What’s new in Fedora Linux

Fedora Linux, the Red Hat-sponsored Linux project that serves as both a developer-focused distribution and as an upstream proving ground for new ideas in Red Hat Enterprise Linux, is now available in version 30.

Previous version: What’s new in Fedora 28

Fedora 28 unveiled the following changes:

  • A new, optional, software repository called “Modular,” also know as “AppStream,” allows users to upgrade individual packages apart from the rest of the system, at a faster pace than Fedora’s twice-per-year release cycle. 
  • The desktop environment has been upgraded to GNOME 3.28.
  • 64-bit ARM is now supported as a primary architecture.
  • Many kernel-level power saving features are now active by default.
  • Better guest integration for the VirtualBox hypervisor.

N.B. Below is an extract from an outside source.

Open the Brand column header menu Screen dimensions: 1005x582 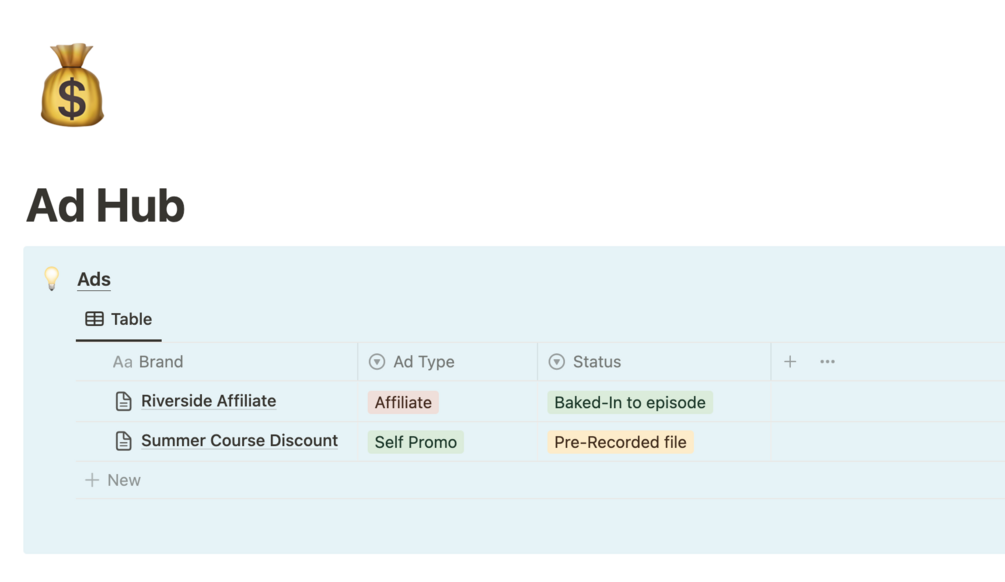click(x=217, y=362)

The drivers used to make Fedora run well as a VirtualBox guest are now shipped with Fedora by default and don’t need to be installed by hand.
  • The container-centric Atomic Host variant of Fedora now uses Kubernetes 1.9 for orchestration.
  • Fedora 28 also includes updates to many system packages for developers: GCC 8.1 (and glibc 2.27), Golang 1.10, Ruby 2.5, and PHP 7.2.

Previous version: What’s new in Fedora 27

Fedora 27 introduced the following major changes:

  • Fedora now uses Modularity—an alternative (and optional) approach to package delivery that ships additional versions of software on independent lifecycles. Modules can be upgraded independently of each other and the system as a whole, allowing users to more easily run newer or older versions than the Fedora defaults.
  • The development tool stack has been upgraded: Go 1.9, Perl 5.26, Java 9 (included as a tech preview), Ruby on Rails 5.1, Node.js 8, and new versions of the Gnu C library (2.26) and the Boost libraries (1.64).
  • Red Hat’s Flatpak initiative draws on an idea gleaned from container technology to make it easier to deploy Linux apps with GUIs, such as LibreOffice, across multiple distributions. Fedora started adding support for Flatpak applications in Fedora 24, and several applications, such as LibreOffice, now offer Flatpak editions of their applications.
  • Fedora will no longer offer official alpha builds. Instead, the nightly builds of Fedora—the Rawhide releases—will be delivered at the level of an alpha-quality. But there will continue to be beta releases.